For the first time, an exhibition has reconstructed the creative process of Philippe Halsman (Riga, Latvia, 1906 – 1979, New York, USA), one of the most important photographers of the 20th Century, through a collection of over 300 photographs showing his best and most outstanding work.
Halsman is recognised for the 101 front covers he shot for LIFE magazine, portraying important figures, and his extensive collaboration with Salvador Dalí. Thanks to the cooperation of the Halsman family, the organisers were able to access his archives to offer a deeper understanding of his life's work from when he started out in Paris to his time in New York.
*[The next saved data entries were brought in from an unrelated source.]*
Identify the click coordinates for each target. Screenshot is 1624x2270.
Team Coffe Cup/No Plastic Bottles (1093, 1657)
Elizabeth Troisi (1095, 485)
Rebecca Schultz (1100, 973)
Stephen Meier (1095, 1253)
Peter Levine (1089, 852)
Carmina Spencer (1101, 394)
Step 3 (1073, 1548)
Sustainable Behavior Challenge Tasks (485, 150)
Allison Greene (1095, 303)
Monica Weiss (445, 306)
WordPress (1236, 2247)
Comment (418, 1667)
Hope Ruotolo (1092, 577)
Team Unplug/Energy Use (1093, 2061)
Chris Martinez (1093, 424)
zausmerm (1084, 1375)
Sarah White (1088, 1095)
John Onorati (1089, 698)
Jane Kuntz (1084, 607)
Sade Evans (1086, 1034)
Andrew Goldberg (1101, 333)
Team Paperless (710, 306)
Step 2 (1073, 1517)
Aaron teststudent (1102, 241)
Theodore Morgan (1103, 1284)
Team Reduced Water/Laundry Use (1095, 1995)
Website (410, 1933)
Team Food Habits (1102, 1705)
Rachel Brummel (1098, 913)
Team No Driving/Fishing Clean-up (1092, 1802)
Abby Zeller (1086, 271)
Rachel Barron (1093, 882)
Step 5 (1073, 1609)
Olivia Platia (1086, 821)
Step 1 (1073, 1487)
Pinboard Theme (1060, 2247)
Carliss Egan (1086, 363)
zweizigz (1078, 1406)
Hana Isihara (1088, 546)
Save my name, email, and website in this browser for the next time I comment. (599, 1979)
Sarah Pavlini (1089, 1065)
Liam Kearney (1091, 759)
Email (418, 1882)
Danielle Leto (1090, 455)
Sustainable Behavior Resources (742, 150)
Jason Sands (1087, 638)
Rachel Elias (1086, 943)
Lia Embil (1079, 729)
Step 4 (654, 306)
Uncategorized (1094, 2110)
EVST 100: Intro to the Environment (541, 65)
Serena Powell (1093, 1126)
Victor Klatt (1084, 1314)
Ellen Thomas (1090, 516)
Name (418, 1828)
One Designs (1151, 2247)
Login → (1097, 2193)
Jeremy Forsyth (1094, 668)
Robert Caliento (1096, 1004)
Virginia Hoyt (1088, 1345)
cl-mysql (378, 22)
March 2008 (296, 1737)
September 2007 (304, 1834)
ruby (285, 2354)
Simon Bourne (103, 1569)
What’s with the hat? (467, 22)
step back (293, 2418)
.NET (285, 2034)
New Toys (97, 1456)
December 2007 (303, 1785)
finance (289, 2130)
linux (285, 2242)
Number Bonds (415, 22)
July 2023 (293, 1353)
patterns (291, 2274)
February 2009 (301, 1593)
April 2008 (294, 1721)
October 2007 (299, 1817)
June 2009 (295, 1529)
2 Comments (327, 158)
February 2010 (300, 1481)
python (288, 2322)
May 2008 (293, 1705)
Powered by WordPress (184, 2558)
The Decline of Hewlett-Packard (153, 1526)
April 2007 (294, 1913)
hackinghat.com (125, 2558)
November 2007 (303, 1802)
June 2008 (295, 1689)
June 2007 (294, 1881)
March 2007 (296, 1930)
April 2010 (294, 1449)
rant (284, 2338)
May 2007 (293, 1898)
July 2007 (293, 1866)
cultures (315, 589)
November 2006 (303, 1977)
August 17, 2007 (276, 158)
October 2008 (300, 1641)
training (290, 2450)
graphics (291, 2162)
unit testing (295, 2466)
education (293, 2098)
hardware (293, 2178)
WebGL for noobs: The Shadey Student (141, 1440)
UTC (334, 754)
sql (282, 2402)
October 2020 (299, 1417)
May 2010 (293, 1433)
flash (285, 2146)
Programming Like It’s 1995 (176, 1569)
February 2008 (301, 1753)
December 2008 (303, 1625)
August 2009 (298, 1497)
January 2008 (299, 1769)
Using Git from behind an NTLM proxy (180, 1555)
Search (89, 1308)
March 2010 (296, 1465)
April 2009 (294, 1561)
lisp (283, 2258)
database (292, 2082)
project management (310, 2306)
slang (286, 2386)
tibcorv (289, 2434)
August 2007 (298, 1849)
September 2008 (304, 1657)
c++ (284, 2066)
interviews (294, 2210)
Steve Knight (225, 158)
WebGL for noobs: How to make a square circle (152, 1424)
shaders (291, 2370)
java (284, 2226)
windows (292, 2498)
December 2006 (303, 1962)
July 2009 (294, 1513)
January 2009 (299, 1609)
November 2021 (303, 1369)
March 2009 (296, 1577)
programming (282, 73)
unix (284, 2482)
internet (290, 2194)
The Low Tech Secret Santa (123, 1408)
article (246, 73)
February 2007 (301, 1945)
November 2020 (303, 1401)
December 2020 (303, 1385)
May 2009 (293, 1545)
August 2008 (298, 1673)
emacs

The exhibition is divided into four sections, with an introduction dedicated to the time Halsman spent in Paris, since his early work foreshadowed the interests and themes he would develop throughout his career. The other three sections correspond to his time in the US, and each of them presents one characteristic of his work: his greatly admired portraits of celebrities –especially those of Marilyn Monroe–, his interest in staging photographs –including his collaborations with celebrities and his personal projects, such as his famous jumpology– and, finally, his impressive repertoire of 'photographic ideas', which he developed alongside Salvador Dalí over more than thirty-seven years, including the book, Dalí’s Mustache.
Throughout the whole of his career, he was an ardent advocate for photography. When photography was threatened by the arrival of mass media such as television, he stressed the potential creativity of his medium.